Second, individual command execution can still request a specific ExecUnit format when the user needs predictable behavior for testing or troubleshooting. The request is not treated as a blind override. Tuoni still checks that the selected command supports the requested format and that the target agent can execute it in the chosen execution context. If the combination is not valid, the command is rejected instead of silently falling back to another format.
The supported ExecUnit format names are:
SHELLCODE_NATIVEDOTNET_EXEDOTNET_DLLNATIVE_LIB
When no specific format is requested for a command, Tuoni uses the command's supported formats, the agent's advertised capabilities, and the agent's preferred order to choose automatically. That is the recommended default for day-to-day use.
Why it matters for operations
ExecUnit gives Tuoni a cleaner boundary between "what the command does" and "how the command is delivered and executed." That has several practical benefits:
- More flexible plugins: plugin authors can ship the most suitable implementation format for a task.
- Better compatibility: commands can support multiple execution formats instead of depending on a single loader path.
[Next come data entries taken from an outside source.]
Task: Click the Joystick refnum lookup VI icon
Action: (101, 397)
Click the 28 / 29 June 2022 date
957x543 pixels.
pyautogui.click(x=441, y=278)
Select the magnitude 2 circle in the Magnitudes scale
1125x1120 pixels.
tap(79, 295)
- More predictable testing: operators can pin a format when validating behavior in a lab.
This also gives teams a better way to reason about stability. A command that is risky to run in the agent process can be moved to another process. A command that needs minimal process creation can run in the self-process context. A command that works best as managed code can be delivered as a .NET ExecUnit instead of being converted into another representation first.
What this means for EDR testing and bypass research
ExecUnit is useful for authorized red-team, purple-team, and detection engineering work because it gives operators more than one execution shape to test. EDR products do not observe "a command" in the abstract. They observe concrete behavior: process creation, module loading, memory allocation, thread creation, CLR loading, named pipe activity, parent-child process relationships, and other endpoint signals.
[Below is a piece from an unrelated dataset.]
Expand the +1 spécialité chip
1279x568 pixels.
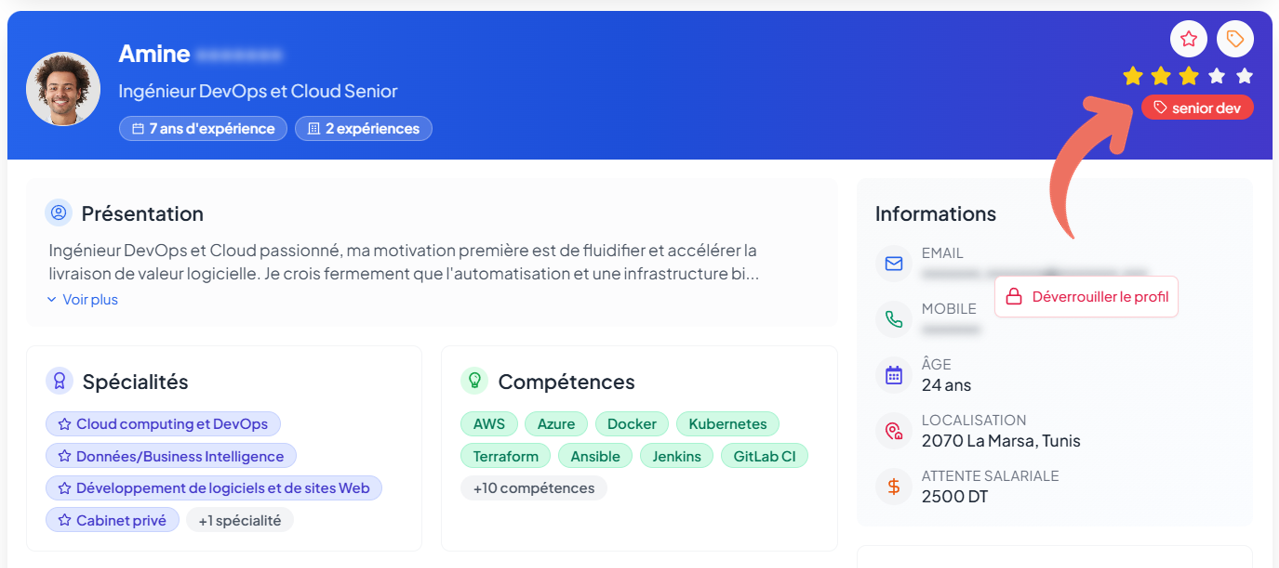pos(239,520)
By supporting multiple ExecUnit formats and execution contexts, Tuoni makes it easier to test how those controls respond to different legitimate implementation paths. A team can compare how a command behaves as native shellcode, a .NET executable, a .NET DLL, or a native library. They can also evaluate whether running in the current agent process, a newly created process, or a permitted existing process changes the telemetry produced by the same high-level task.
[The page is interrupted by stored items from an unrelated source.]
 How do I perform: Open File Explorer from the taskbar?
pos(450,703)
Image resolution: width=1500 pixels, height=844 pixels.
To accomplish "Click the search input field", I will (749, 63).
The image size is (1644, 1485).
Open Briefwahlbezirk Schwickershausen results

This is where ExecUnit helps with EDR bypassing in the responsible, engagement-scoped sense: it reduces dependence on one predictable execution pattern. If a control is tuned only for one loader style or one command shape, ExecUnit makes that assumption visible during testing. That helps red teams adapt within the rules of engagement, and it helps blue teams close detection gaps by validating coverage across more execution paths.
It is not a magic "bypass EDR" switch. Modern EDRs correlate behavior across many signals, and changing the packaging format alone does not make activity invisible. The practical value is control, repeatability, and format diversity. Those qualities let teams test detections honestly, document what changed, and understand which signals are tied to the operation itself versus the execution method used to deliver it.
Summary
ExecUnit support in Tuoni 0.14.0 makes plugin execution more flexible, more explicit, and easier to reason about. Commands are no longer tied to a single shellcode-centric model. Instead, Tuoni can deliver plugin code as native shellcode, .NET EXE, .NET DLL, or native library, then execute it in the context that best matches the command, payload, and operator intent.
For everyday users, the default automatic selection is enough. For advanced users, payload-level format preference and per-command execution settings provide precise control. For red teams and defenders, ExecUnit adds a practical way to test endpoint detection coverage across multiple execution paths without changing the high-level command being exercised.
In short: ExecUnit gives Tuoni a more capable command execution model, and it gives users a clearer way to balance compatibility, stability, operational control, and detection testing.